_Required action_
Could you reproduce, word for word, everything below from the line containing "Viewport: 644px width, 341px height." down to the line containing "Image resolution: width=800", with both of those lines included and no others?

_Data provided_
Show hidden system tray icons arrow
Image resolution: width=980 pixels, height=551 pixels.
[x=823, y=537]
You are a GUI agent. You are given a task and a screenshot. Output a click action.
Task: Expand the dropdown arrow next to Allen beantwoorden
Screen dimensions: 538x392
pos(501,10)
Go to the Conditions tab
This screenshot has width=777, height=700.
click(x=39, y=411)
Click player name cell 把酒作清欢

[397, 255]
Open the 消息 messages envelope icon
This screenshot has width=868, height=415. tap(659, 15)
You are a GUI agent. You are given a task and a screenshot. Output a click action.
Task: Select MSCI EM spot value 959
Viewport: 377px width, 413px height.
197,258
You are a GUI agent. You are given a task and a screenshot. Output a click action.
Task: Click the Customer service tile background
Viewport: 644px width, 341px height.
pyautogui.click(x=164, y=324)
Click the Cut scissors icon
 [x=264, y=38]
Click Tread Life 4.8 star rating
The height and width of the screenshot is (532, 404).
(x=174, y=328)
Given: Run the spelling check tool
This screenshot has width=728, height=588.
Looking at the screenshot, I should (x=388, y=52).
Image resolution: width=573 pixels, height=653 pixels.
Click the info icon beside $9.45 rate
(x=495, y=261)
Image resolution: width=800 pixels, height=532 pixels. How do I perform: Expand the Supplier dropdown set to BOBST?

...

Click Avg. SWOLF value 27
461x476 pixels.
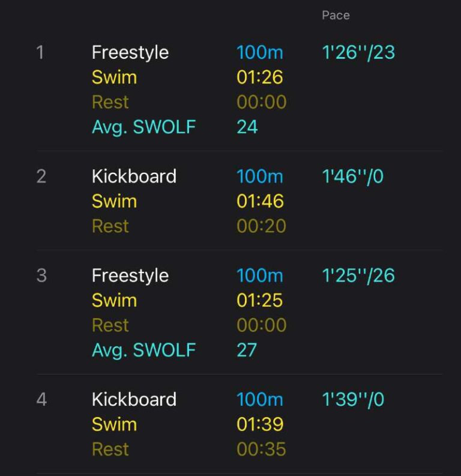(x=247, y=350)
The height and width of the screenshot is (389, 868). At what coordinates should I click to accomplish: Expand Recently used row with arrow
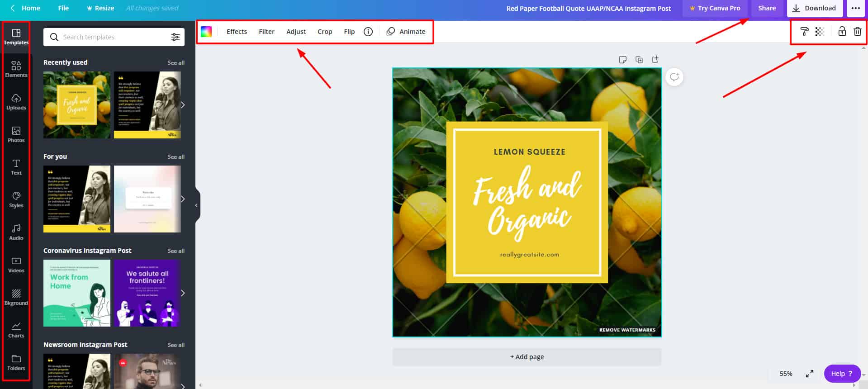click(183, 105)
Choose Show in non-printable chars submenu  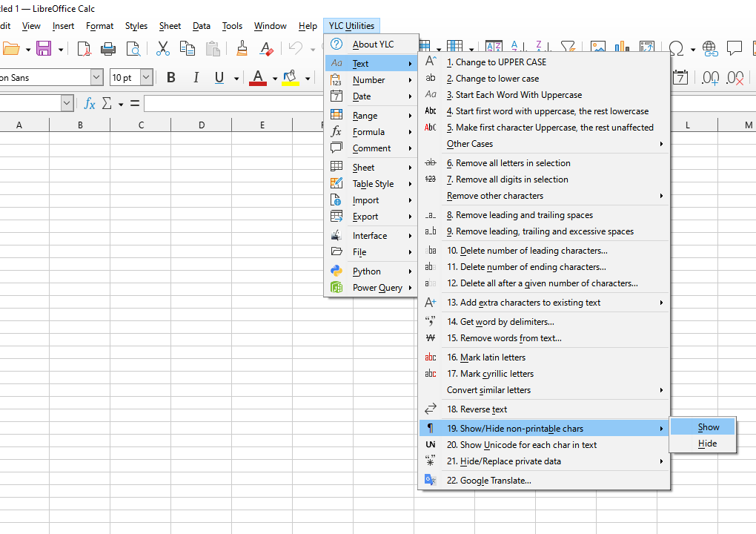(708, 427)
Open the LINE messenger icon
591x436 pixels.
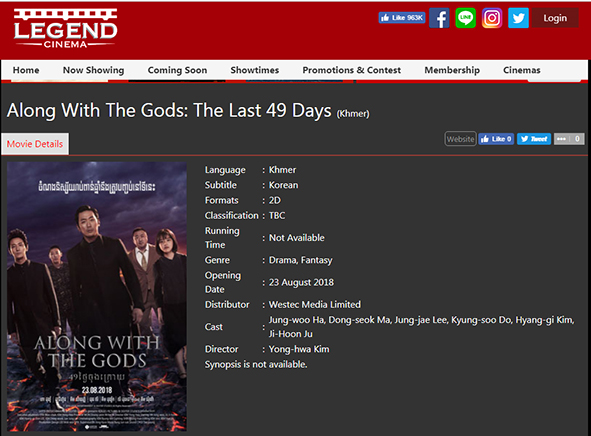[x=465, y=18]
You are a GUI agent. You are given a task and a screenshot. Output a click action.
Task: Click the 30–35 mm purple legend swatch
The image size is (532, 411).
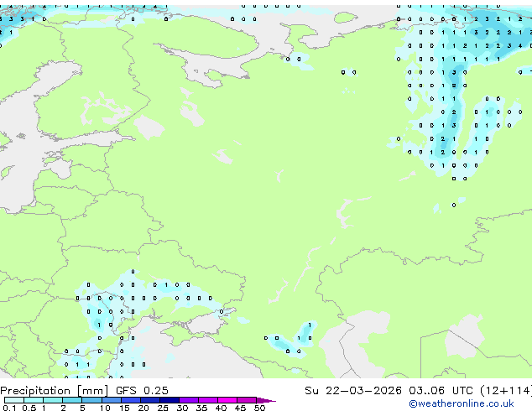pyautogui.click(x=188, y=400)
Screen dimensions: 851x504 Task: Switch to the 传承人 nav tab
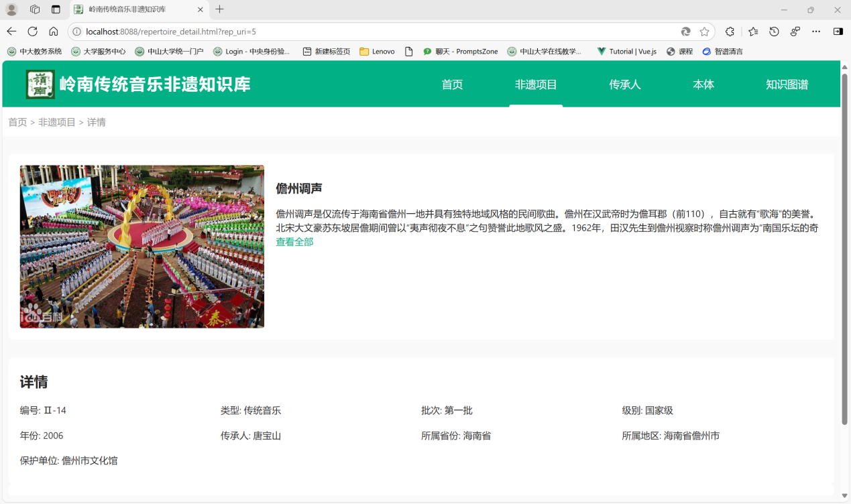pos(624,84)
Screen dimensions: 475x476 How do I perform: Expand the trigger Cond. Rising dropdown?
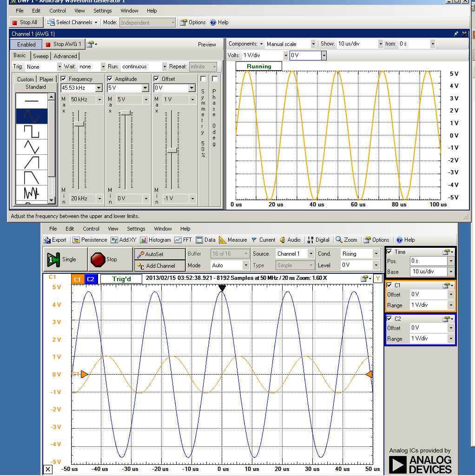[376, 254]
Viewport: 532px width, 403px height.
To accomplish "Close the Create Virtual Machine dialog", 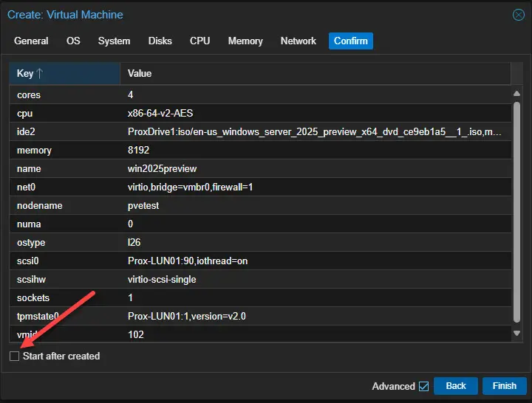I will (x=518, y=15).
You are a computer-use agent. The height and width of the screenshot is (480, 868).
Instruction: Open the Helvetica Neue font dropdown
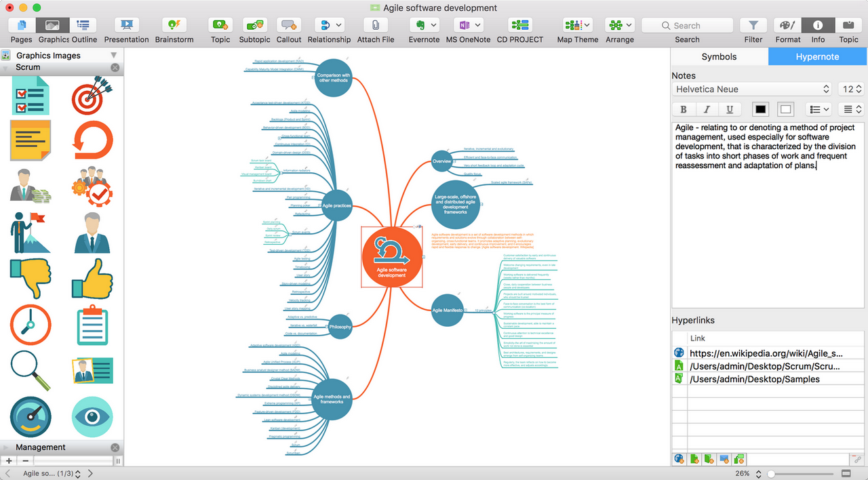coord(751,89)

==

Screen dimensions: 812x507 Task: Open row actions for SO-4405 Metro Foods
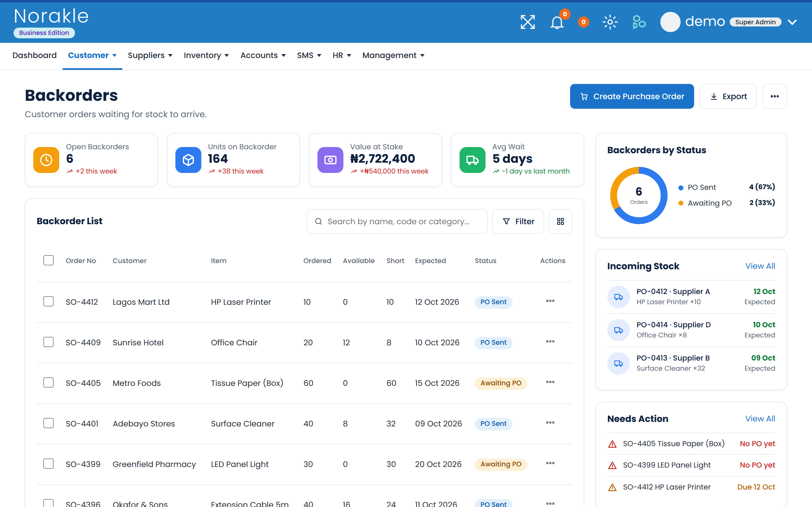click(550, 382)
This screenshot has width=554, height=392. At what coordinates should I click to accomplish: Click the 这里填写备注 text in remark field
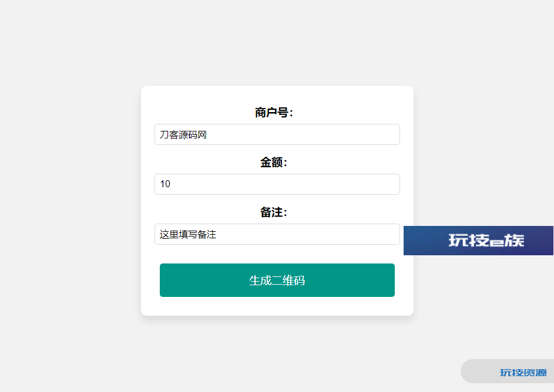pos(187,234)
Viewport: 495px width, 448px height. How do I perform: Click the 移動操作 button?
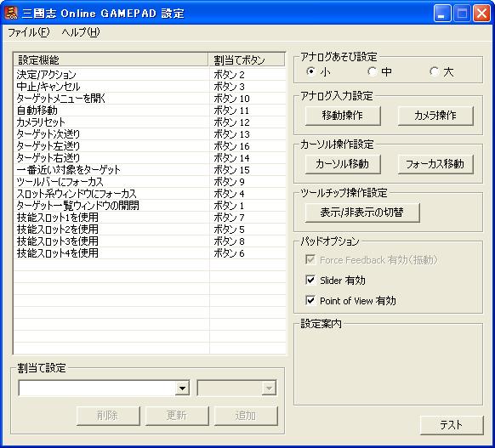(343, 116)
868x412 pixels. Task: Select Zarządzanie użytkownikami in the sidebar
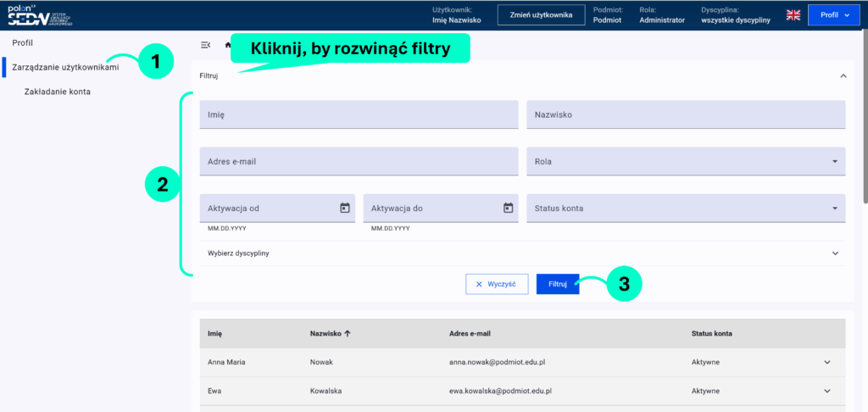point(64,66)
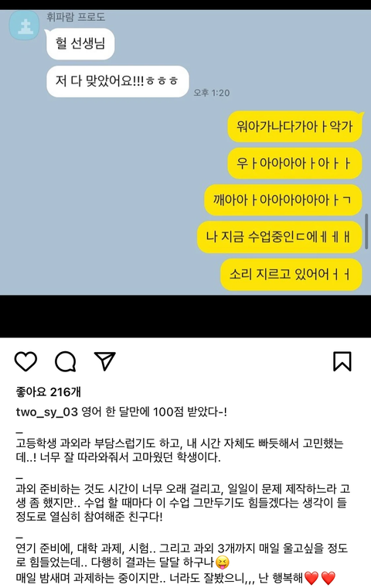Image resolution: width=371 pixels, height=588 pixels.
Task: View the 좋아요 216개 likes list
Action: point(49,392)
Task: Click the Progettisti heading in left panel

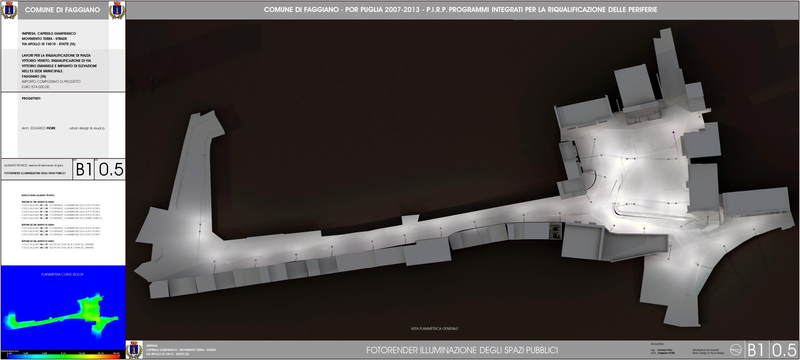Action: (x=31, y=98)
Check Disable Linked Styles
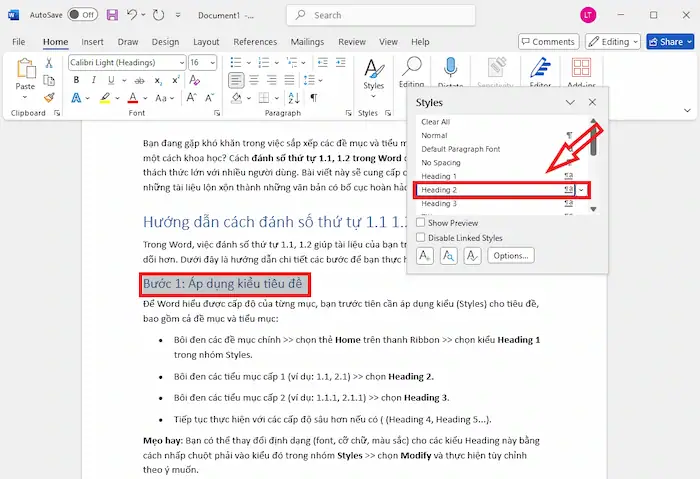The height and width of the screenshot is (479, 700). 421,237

_Expected answer_
Viewport: 644px width, 341px height.
pyautogui.click(x=164, y=324)
Click the Cut scissors icon
 [x=264, y=38]
Click Tread Life 4.8 star rating
The height and width of the screenshot is (532, 404).
(x=174, y=328)
Given: Run the spelling check tool
This screenshot has width=728, height=588.
Looking at the screenshot, I should (x=388, y=52).
Image resolution: width=573 pixels, height=653 pixels.
Click the info icon beside $9.45 rate
(x=495, y=261)
Image resolution: width=800 pixels, height=532 pixels. How do I perform: Expand the Supplier dropdown set to BOBST?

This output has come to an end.